>>>>
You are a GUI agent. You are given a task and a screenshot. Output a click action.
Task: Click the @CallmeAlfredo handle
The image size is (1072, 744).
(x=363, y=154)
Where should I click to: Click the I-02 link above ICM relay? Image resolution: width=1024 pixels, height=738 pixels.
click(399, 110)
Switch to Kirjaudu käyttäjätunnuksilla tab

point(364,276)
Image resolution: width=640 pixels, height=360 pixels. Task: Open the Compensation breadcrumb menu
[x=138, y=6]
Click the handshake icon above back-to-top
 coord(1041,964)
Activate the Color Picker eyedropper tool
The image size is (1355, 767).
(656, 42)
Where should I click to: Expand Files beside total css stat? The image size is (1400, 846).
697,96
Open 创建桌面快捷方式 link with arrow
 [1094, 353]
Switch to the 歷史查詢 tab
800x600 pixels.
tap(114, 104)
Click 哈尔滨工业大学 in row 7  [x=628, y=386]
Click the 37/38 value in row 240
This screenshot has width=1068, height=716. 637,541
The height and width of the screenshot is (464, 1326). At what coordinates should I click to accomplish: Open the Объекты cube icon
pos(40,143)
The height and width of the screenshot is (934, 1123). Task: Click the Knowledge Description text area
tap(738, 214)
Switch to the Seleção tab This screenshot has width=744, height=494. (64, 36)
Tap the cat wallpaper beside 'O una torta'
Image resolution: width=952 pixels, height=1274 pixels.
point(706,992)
<<<<
What to do. Render every line of the listing above as a numbered list, omitting any blank lines.

Answer to this problem.
1. You are a GUI agent. You are given a task and a screenshot. Output a click action.
2. Task: Click the @CallmeAlfredo handle
3. The image size is (1072, 744).
4. (x=363, y=154)
5. Where should I click to: Click the I-02 link above ICM relay? Image resolution: width=1024 pixels, height=738 pixels.
6. click(399, 110)
7. Switch to Kirjaudu käyttäjätunnuksilla tab
8. point(364,276)
9. Image resolution: width=640 pixels, height=360 pixels. Task: Open the Compensation breadcrumb menu
10. [x=138, y=6]
11. Click the handshake icon above back-to-top
12.  coord(1041,964)
13. Activate the Color Picker eyedropper tool
14. The image size is (1355, 767).
15. (656, 42)
16. Where should I click to: Expand Files beside total css stat? The image size is (1400, 846).
17. 697,96
18. Open 创建桌面快捷方式 link with arrow
19.  [1094, 353]
20. Switch to the 歷史查詢 tab
21. 800x600 pixels.
22. tap(114, 104)
23. Click 哈尔滨工业大学 in row 7  [x=628, y=386]
24. Click the 37/38 value in row 240
25. This screenshot has width=1068, height=716. 637,541
26. The height and width of the screenshot is (464, 1326). At what coordinates should I click to accomplish: Open the Объекты cube icon
27. pos(40,143)
28. The height and width of the screenshot is (934, 1123). Task: Click the Knowledge Description text area
29. tap(738, 214)
30. Switch to the Seleção tab This screenshot has width=744, height=494. (64, 36)
31. Tap the cat wallpaper beside 'O una torta'
32. Image resolution: width=952 pixels, height=1274 pixels.
33. point(706,992)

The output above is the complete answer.